Exercise goal -
Print the records exactly as given.

Exercise materials -

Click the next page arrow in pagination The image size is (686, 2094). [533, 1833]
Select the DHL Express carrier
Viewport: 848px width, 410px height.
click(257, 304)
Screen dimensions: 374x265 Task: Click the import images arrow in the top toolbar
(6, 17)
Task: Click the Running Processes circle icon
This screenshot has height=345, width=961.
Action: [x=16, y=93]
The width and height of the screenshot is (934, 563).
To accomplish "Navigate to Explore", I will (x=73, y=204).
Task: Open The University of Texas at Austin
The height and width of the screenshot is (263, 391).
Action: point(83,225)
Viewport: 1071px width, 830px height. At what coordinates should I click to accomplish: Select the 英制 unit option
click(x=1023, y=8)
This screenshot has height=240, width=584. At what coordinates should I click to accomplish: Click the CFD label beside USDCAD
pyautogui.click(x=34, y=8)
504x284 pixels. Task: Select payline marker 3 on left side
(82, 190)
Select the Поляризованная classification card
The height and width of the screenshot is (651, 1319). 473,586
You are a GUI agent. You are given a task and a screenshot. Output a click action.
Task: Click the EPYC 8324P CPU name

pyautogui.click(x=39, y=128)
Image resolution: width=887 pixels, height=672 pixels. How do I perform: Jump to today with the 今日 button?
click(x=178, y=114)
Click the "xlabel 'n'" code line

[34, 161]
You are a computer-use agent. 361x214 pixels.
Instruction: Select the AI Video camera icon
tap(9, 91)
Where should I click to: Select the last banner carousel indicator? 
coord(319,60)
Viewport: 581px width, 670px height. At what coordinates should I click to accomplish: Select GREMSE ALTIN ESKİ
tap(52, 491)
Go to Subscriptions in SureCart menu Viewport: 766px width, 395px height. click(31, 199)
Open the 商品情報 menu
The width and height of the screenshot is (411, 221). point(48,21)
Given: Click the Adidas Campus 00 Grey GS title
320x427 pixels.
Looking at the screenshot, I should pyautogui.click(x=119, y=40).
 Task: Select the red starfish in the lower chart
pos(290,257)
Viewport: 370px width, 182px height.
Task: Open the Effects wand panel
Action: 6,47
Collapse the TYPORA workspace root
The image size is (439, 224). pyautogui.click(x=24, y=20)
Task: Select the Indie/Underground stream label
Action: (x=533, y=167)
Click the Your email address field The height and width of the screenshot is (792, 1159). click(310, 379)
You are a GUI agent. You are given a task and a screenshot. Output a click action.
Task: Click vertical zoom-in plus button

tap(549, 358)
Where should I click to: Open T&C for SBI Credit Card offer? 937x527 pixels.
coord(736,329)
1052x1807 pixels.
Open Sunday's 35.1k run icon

Output of the task -
Click the next page arrow in pagination The image size is (686, 2094). [533, 1833]
Select the DHL Express carrier
Viewport: 848px width, 410px height.
click(257, 304)
Screen dimensions: 374x265 Task: Click the import images arrow in the top toolbar
(6, 17)
Task: Click the Running Processes circle icon
This screenshot has height=345, width=961.
Action: [x=16, y=93]
The width and height of the screenshot is (934, 563).
To accomplish "Navigate to Explore", I will (x=73, y=204).
Task: Open The University of Texas at Austin
The height and width of the screenshot is (263, 391).
Action: point(83,225)
Viewport: 1071px width, 830px height. At what coordinates should I click to accomplish: Select the 英制 unit option
click(x=1023, y=8)
This screenshot has height=240, width=584. At what coordinates should I click to accomplish: Click the CFD label beside USDCAD
pyautogui.click(x=34, y=8)
504x284 pixels. Task: Select payline marker 3 on left side
(82, 190)
Select the Поляризованная classification card
The height and width of the screenshot is (651, 1319). 473,586
You are a GUI agent. You are given a task and a screenshot. Output a click action.
Task: Click the EPYC 8324P CPU name

pyautogui.click(x=39, y=128)
Image resolution: width=887 pixels, height=672 pixels. How do I perform: Jump to today with the 今日 button?
click(x=178, y=114)
Click the "xlabel 'n'" code line

[34, 161]
You are a computer-use agent. 361x214 pixels.
Instruction: Select the AI Video camera icon
tap(9, 91)
Where should I click to: Select the last banner carousel indicator? 
coord(319,60)
Viewport: 581px width, 670px height. At what coordinates should I click to accomplish: Select GREMSE ALTIN ESKİ
tap(52, 491)
Go to Subscriptions in SureCart menu Viewport: 766px width, 395px height. click(31, 199)
Open the 商品情報 menu
The width and height of the screenshot is (411, 221). point(48,21)
Given: Click the Adidas Campus 00 Grey GS title
320x427 pixels.
Looking at the screenshot, I should pyautogui.click(x=119, y=40).
 Task: Select the red starfish in the lower chart
pos(290,257)
Viewport: 370px width, 182px height.
Task: Open the Effects wand panel
Action: 6,47
Collapse the TYPORA workspace root
The image size is (439, 224). pyautogui.click(x=24, y=20)
Task: Select the Indie/Underground stream label
Action: (x=533, y=167)
Click the Your email address field The height and width of the screenshot is (792, 1159). click(310, 379)
You are a GUI agent. You are given a task and a screenshot. Output a click action.
Task: Click vertical zoom-in plus button

tap(549, 358)
Where should I click to: Open T&C for SBI Credit Card offer? 937x527 pixels.
coord(736,329)
1052x1807 pixels.
Open Sunday's 35.1k run icon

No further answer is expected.